On Saturday Aug 22 we went on a CLO tour (embassy sponsored) of Dmanisi, a town about two hours from TBS that has a wonderful archeological dig. Here they have found four skulls of hominins that are 1.8 million years old. Boy do I ever feel young! These early species of Homo erectus appear to be the first hominins to have left Africa. The site sits on top of a wooded plateau and two rivers flow through deep gorges on either side of the plateau before meeting at its tip ‘where the land rises like a prow over fields and pastures’.
Almost two million years ago a series of volcanic eruptions flooded the site with lava. Later more eruptions dumped tons of ash on top of the rock. Buried by later ash falls, the bones of these early humans lay entombed until the 1990s when archeologists excavating the medieval ruins nearby began finding very old bones beneath the crumbled cellars.

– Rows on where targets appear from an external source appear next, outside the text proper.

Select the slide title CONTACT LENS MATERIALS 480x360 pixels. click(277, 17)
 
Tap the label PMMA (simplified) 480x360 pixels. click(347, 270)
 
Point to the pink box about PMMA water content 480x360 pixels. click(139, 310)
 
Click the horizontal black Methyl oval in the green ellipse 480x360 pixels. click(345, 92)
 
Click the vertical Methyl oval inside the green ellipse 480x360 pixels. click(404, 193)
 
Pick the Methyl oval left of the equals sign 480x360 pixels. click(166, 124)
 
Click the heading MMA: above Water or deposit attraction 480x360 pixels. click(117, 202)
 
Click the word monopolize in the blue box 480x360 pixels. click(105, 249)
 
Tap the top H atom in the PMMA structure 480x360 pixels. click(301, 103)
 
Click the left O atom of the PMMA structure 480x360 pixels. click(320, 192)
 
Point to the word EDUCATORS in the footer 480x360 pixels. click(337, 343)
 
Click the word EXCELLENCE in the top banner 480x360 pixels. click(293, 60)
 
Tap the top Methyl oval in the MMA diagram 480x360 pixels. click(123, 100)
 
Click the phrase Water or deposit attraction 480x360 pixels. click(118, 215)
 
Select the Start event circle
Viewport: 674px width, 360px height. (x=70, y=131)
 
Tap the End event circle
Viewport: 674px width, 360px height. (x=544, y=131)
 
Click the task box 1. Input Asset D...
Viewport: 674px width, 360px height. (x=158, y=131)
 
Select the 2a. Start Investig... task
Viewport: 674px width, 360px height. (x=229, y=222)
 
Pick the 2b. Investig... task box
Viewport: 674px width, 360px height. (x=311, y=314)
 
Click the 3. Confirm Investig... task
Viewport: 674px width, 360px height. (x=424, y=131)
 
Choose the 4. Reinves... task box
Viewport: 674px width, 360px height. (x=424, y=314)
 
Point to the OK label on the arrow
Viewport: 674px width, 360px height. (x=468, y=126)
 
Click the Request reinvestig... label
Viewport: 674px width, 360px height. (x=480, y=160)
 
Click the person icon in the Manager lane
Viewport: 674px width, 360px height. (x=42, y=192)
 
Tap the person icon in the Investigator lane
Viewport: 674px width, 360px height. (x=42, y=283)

We visited the current dig site and the researchers were working on removing a complete bison skull very close to the area where the four skulls were found. Scientists continue to analyze the more than 50 human bones found at the site, which holds the largest cluster of Homo erectus remains ever found in one place. An archeologist from Wellesley College gave us a tour of the site and showed us replicas of the four skulls found there as well as letting us walk down close to the current site where they are working. It was a thrill of a lifetime. Can you tell my undergraduate degree was in anthropology?
After an hour here we walked up to the medieval fortress and 13th century church where a Georgian archeologist gave us a tour of the remains. Dmanisi dates to the 9th century. The site encompasses 32 acres enclosed by fortress walls. An entire city of residential buildings, baths, artisans’ workshops, caravanserais and public buildings once flourished here, of which only a small portion was excavated by archeologists in 1932, again in 1960 and in the years following. This site is located 12 miles from the Armenian border. This city thrived in the 13th century but Tamerlane’s invasions of the 14th century ended its glory days and by the 17th century no one was living here. We were allowed to climb all over the area and go into the building that was once a bath house and see how the water was brought into the building and heated before going into the bath.
Afterwards we boarded our bus and headed to a nice spot by the river for a lovely picnic lunch. Most of us seemed to fall asleep on the way back to TBS. Another great adventure in this beautiful country.